Introduction
I've been working on this for a couple of weeks now -- then I almost didn't post it because I was sick of all the religious talk -- then I decided that was a dumb reason not to post, so here it is. I broke it into pieces because it's long.
Part I: Going to Hell
I was raised in the Christian church, in inland Orange County (Santa Ana) by parents of no fixed stripe of Protestantism. Some of my earliest memories are of playing in church day care. I'm told that at the age of two I conked the skull of the junior minister's son with a wooden stop sign so hard that he needed stitches. I don't remember doing that.
As a young child, I found church pretty much indistinguishable from school. I went to a building full of hallways and little rooms and went where the adults told me to go. The adults told me stories and rewarded me if I remembered things from the stories, there were naps which I never wanted to take, sugary snacks (Kool-Aid and graham crackers), singing, and a lot of coloring.
At the age of seven or eight I started going to children's church instead of day care.
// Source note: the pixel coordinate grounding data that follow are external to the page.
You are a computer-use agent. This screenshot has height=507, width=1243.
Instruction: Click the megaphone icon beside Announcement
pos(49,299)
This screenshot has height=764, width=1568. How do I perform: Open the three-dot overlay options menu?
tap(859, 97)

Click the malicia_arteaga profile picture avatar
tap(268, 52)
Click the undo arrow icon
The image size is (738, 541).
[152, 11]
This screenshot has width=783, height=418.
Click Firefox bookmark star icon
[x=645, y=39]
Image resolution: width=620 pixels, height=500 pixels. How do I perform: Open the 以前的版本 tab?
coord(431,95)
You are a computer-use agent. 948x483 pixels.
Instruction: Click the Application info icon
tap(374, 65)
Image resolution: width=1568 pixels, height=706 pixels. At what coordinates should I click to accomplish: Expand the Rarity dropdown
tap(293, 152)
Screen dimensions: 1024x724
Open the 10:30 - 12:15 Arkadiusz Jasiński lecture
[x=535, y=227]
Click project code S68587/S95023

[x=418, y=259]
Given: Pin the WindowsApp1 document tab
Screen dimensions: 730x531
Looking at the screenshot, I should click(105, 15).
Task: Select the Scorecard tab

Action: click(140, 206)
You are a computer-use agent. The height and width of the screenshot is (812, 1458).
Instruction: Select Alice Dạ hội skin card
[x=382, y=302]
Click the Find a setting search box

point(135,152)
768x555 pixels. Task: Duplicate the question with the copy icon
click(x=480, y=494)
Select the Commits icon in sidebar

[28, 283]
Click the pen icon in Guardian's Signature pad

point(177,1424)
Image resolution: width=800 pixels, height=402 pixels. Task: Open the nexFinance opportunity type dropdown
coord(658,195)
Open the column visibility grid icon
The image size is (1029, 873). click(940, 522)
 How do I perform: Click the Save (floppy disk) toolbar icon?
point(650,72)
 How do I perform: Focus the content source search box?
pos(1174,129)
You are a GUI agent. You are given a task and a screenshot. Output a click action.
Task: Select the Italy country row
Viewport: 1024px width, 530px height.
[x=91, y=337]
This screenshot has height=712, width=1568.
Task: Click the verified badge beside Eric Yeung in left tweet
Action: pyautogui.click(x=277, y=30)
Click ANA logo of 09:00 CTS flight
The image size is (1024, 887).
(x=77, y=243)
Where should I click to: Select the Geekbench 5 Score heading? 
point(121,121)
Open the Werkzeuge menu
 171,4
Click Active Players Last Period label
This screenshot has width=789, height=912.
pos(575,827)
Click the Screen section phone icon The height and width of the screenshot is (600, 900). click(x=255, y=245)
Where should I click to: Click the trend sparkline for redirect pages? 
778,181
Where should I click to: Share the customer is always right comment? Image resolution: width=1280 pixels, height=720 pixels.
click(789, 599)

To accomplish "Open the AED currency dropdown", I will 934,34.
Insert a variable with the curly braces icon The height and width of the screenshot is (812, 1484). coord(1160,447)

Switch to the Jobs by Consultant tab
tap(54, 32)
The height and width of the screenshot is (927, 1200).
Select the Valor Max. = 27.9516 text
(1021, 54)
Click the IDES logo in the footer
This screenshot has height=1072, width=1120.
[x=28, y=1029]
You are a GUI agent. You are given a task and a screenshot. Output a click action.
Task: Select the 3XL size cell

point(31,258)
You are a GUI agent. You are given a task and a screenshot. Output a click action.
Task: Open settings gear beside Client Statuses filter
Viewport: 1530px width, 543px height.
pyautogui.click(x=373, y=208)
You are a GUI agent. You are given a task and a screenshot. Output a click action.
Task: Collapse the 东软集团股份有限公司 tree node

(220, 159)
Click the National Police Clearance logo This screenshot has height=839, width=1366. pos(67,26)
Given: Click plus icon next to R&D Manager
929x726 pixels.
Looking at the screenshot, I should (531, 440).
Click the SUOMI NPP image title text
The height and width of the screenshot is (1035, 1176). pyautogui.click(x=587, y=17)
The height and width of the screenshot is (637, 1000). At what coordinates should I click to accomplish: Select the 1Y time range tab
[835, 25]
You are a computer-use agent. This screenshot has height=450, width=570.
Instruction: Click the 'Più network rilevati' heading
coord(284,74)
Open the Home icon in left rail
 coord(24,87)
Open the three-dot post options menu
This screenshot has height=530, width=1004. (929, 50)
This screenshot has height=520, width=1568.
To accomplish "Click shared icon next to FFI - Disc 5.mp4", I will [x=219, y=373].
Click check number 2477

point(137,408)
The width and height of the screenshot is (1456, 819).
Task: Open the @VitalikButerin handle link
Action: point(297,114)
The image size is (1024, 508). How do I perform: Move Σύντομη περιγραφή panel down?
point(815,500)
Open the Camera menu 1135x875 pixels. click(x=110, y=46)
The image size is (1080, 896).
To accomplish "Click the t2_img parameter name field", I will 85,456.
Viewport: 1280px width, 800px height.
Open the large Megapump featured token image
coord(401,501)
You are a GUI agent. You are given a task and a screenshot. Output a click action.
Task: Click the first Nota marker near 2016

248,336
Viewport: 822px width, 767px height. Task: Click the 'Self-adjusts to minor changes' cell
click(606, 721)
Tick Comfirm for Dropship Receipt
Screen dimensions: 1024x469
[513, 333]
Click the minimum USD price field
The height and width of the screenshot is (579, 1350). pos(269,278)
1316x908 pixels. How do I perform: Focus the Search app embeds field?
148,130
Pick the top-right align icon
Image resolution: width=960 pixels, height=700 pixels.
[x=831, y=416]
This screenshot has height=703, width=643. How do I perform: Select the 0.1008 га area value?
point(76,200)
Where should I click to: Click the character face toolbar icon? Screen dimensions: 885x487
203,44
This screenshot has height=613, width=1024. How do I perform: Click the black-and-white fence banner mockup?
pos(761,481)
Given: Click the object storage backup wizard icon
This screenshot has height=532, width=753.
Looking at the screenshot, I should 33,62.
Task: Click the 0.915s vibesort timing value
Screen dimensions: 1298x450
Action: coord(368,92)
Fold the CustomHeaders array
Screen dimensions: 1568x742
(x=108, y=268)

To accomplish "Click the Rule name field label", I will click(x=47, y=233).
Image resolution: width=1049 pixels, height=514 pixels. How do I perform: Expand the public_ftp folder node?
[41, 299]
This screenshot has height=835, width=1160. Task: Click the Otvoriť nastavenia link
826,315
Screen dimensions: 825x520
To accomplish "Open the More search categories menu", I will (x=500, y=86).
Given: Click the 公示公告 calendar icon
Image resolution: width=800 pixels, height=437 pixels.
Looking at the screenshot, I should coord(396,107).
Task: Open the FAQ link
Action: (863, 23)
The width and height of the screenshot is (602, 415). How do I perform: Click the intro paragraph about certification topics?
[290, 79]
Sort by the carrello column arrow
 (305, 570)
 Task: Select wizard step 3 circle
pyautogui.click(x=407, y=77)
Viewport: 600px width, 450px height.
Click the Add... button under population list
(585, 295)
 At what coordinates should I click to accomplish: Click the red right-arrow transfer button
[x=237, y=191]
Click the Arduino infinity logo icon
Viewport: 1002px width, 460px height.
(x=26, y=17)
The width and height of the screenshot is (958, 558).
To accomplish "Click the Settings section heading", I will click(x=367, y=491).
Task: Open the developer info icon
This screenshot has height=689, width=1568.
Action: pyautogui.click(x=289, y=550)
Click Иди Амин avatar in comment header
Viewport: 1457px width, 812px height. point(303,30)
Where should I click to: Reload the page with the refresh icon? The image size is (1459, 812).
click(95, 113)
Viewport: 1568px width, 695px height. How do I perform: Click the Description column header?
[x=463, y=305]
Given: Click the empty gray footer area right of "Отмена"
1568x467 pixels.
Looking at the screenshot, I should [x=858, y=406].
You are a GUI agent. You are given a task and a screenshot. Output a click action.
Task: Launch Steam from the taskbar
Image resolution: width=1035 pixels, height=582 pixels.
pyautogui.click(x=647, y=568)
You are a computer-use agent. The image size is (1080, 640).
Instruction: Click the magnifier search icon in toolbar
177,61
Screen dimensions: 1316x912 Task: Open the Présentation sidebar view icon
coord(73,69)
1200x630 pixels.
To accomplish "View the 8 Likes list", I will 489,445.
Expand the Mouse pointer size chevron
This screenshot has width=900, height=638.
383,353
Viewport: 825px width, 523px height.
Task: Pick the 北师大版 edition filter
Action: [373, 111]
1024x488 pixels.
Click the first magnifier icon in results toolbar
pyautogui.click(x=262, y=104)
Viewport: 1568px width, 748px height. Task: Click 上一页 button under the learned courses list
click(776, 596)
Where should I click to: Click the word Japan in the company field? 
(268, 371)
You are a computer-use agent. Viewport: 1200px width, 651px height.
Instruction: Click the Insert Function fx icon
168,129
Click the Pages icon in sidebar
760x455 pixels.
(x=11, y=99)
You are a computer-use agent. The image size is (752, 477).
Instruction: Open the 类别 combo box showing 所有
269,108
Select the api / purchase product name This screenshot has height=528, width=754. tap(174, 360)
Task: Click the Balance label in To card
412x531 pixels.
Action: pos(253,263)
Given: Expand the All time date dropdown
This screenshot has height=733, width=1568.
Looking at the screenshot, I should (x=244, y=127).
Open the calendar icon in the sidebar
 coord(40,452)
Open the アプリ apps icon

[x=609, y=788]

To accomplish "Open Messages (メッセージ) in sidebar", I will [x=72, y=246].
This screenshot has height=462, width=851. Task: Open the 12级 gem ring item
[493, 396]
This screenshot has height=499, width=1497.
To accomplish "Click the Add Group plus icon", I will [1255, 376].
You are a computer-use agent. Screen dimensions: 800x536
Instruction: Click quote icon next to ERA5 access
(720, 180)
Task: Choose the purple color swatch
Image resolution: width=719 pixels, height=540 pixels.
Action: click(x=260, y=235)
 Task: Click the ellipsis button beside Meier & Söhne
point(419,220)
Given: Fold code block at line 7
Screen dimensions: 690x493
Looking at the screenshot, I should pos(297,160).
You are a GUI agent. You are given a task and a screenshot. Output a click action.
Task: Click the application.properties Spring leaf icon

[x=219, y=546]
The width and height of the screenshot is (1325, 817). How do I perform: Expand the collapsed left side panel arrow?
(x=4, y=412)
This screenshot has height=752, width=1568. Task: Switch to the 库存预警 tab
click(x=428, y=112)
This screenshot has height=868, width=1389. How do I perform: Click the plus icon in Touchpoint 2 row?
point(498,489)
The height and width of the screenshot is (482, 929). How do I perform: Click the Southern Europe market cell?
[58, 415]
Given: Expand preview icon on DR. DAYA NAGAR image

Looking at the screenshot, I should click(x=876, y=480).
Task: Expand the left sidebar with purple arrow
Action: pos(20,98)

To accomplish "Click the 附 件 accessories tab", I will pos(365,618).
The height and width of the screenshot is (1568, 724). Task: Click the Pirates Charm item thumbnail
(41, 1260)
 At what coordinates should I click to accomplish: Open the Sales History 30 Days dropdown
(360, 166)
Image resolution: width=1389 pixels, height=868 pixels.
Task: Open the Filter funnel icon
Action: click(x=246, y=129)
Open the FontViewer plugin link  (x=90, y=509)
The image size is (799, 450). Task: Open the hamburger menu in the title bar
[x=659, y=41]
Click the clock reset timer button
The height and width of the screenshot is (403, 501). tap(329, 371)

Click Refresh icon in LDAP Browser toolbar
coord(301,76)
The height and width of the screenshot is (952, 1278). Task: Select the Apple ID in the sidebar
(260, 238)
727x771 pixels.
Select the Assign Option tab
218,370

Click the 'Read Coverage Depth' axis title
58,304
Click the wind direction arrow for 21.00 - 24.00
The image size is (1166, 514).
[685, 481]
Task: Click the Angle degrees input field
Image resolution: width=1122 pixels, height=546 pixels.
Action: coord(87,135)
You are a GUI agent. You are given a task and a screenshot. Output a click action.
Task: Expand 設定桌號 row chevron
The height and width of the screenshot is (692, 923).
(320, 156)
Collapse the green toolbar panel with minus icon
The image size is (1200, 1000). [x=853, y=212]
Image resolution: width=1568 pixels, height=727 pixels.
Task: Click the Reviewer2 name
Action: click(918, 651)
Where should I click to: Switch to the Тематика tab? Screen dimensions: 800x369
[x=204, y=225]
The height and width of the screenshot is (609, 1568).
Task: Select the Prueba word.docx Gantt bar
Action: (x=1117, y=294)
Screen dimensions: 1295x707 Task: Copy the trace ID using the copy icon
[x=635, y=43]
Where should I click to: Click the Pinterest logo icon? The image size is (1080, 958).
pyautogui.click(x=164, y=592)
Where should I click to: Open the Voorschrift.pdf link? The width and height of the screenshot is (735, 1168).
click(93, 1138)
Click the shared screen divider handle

Children's church was like regular church except that it was tailored to our short little attention spans -- there was singing and Bible verses, but not really a sermon. They did pass around communion. It was the first time I had ever seen it and I didn't know what it was. I thought it was snacks, and that it was weird they were so small (tiny half-ounce vials of grape juice and dry crackers about the size of a Chicklet), but dutifully took and consumed one of each. Afterward, one of the other children (a boy, not the minister's son whose head I split open) asked me if I had been baptized. I said no -- although I wasn't sure what baptism was, I was pretty sure I would know if I had been. He then informed me that I would go to Hell for taking communion when I hadn't been baptized.
Select Bible verses that I heard later seemed to bear him out -- probably from Corinthians 1:11, where Paul talks about communion and verse 27 says "Wherefore whosoever shall eat this bread, and drink this cup of the Lord, unworthily, shall be guilty of the body and blood of the Lord." When I re-read the chapter just now it seemed pretty clear that Paul was talking about people coming to church drunk and disorderly.
But I was a kid. And I was convinced I was going to Hell.
I was miserable and ashamed. I couldn't tell anyone. I suspected my life was worthless, because at the end of it I was just going to Hell. I would look at my toys and think, "what good are toys to a person who is going to hell?" I thought about death a lot. I wondered, what was the point of enduring the whole rest of my life when I was just going to go to Hell anyway?
Eventually I broke down and confessed to my parents, who gently informed me that I had not done anything particularly heinous, and that even if what I did was bad, God would forgive me.
It seems strange that the concept of forgiveness was so far from my experience. I knew about God and Heaven and Hell and Jesus, and knew I was a "Christian," but somehow I had missed the whole point of the thing.
I had absorbed the culture, but knew nothing of philosophy or theology.
This seems to me typical of how kids think -- they're very literal and legalistic, they think in terms of reward and punishment, and they're superstitious and paranoid. Kids really do think there are magic words you can say that will send you to heaven or hell. And they're confused about morality -- they know there are things they're not supposed to do, but they're not too clear about whether the forbidden thing is rude, wrong, or just something that bugs their parents.
Most of us grow up and become a little more sophisticated in our thinking. But when I look at the fundie extremists out there, and read what they say, it seems to me they still think very much like little kids. They believe in magic words. And they know they're "Christian" but have somehow missed the whole point of the thing.